The adaptation to architecture will begin by acknowledging the two similar design strategies most closely related to the concept of hot rod: Historic Preservation and Adaptive Reuse. Programs that hold merit as informative design strategies in architecture today however lack a layer of adaptability which is devoid of existence within architecture; the middle ground, or a third ulterior motive. Historic Preservation yields results of a true restoration process which restores a selected project though adds to it a policy of government regulation that protects the architecture from any denaturing of what the project was initially built as. Where adaptive reuse lies in the realm of new program based in old function. Many of the new adaptive reuse projects in existence sustain no resemblance of what the initial function of the buildings once were.

The proposal of a third consideration is one that remedies a similar result as to rejuvenating a building of obsolescence, but maintains and improves upon where the building is without repurposing its foremost function.

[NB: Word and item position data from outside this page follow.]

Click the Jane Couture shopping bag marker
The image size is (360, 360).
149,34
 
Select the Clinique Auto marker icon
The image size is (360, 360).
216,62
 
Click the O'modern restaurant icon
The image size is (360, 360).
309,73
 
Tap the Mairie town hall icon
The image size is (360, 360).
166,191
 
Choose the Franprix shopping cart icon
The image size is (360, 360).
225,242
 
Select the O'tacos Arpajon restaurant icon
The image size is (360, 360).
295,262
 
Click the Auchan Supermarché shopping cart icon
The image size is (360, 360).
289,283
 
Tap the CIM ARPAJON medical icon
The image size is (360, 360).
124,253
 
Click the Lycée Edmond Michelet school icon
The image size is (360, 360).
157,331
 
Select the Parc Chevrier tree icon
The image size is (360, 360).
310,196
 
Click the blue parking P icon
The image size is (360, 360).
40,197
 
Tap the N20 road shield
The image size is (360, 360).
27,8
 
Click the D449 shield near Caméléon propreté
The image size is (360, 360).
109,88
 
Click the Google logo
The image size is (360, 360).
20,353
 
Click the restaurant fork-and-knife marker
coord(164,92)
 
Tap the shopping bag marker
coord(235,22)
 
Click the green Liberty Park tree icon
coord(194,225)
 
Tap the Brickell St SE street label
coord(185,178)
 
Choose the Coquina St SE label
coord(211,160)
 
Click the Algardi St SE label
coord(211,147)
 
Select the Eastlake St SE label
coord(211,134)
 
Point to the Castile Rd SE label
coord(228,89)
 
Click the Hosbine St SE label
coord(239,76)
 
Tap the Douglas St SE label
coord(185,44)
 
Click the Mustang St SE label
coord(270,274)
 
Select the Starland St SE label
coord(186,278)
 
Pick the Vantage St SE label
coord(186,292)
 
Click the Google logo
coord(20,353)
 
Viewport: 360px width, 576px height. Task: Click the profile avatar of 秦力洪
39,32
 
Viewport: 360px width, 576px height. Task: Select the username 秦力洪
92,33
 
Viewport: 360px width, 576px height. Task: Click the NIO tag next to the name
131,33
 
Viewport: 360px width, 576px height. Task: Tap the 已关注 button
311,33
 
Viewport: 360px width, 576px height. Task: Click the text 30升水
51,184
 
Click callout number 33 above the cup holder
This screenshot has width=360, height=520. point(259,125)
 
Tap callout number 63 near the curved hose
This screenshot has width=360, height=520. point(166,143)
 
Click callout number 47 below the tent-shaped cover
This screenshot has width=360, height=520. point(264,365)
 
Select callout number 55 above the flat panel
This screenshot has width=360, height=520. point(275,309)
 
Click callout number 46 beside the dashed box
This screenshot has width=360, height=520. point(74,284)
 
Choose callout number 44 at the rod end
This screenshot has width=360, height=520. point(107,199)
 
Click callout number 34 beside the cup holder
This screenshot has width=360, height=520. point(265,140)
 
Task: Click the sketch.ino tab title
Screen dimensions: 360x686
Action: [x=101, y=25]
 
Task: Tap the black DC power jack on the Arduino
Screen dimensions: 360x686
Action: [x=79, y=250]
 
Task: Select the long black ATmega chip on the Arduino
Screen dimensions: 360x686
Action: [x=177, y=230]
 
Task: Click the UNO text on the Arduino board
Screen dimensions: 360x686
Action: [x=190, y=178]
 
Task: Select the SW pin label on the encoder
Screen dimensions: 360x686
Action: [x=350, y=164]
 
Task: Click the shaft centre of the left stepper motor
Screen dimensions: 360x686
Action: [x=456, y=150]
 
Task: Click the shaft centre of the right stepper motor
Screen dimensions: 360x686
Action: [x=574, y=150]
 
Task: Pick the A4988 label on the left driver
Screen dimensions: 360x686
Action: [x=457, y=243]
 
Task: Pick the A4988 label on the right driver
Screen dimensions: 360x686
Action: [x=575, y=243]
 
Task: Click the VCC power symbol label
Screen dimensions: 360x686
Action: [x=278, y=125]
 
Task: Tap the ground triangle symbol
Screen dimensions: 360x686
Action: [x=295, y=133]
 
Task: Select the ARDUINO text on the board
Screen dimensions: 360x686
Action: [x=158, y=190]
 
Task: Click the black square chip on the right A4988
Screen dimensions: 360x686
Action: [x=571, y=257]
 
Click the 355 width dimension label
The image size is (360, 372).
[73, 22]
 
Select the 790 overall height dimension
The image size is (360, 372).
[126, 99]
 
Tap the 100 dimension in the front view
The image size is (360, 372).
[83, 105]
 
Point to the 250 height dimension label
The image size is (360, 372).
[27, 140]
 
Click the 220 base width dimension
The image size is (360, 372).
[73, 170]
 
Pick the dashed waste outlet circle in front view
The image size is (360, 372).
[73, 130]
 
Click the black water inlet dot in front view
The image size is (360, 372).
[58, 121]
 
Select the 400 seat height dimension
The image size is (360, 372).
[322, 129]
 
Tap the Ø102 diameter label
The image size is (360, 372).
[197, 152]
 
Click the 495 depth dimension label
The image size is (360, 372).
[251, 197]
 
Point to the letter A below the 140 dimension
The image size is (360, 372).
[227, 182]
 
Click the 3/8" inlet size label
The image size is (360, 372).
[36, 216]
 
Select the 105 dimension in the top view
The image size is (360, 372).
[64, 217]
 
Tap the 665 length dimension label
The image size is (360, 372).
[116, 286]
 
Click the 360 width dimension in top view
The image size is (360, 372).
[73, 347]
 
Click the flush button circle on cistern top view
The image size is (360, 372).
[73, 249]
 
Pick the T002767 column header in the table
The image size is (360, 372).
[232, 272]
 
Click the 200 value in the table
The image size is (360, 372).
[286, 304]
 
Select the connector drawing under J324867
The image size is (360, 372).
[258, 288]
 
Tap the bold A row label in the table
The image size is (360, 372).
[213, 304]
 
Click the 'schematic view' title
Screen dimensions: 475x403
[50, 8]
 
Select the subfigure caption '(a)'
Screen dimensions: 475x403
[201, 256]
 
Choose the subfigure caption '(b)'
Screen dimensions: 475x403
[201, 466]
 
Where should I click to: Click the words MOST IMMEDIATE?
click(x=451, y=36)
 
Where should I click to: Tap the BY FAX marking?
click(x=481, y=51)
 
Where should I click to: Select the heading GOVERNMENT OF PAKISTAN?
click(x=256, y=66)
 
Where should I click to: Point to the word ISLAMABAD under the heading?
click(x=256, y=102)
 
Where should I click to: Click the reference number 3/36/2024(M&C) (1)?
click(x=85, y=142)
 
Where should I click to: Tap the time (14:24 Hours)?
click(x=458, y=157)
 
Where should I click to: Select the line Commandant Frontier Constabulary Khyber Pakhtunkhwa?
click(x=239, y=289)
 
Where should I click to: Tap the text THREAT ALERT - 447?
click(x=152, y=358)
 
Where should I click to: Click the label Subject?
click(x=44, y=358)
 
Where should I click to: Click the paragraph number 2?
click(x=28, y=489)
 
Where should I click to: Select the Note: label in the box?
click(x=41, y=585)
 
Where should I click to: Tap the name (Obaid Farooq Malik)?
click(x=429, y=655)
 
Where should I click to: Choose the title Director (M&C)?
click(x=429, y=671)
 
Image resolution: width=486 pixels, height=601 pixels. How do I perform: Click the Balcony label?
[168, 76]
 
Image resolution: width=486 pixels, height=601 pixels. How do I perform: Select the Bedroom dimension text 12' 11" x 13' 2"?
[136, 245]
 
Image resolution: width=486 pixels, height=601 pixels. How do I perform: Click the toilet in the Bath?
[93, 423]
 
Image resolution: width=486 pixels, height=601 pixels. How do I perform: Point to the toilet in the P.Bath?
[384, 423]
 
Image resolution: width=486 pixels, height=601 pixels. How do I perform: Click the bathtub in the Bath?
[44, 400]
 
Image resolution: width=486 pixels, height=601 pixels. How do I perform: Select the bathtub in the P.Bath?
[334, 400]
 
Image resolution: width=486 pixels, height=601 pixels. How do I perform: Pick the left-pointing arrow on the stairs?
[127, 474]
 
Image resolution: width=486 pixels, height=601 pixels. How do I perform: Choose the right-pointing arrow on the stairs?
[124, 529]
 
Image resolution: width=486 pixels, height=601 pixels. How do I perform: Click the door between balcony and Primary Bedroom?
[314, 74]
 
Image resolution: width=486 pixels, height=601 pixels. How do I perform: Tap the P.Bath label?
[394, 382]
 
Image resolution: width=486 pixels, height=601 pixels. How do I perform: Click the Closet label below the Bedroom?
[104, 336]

The act of rejuvenating an object begins to extract where the idea of hot rod can be understood in its natural state as traditional hot rodding opposed to what it can be known today as street rodding. Traditional hot rodding can be summarized by identifying clapped out automobiles, and resurrecting them proportionally to their primary intended function by the means first introduced to the sub-culture procuring speed from nothing. Through this process, the resurrection of these once obsolete cars are revived as livid performance machines capable of competing within categories of today’s modern performance vehicles; rendering the need a question of the necessity of new when compared to the obsolescent. The ending conclusion will be how the thesis will be framed in regards to the way it will be orchestrated and explored; to ask a question of hot rod theory and answer it through the production of three levels of hot rod architecture.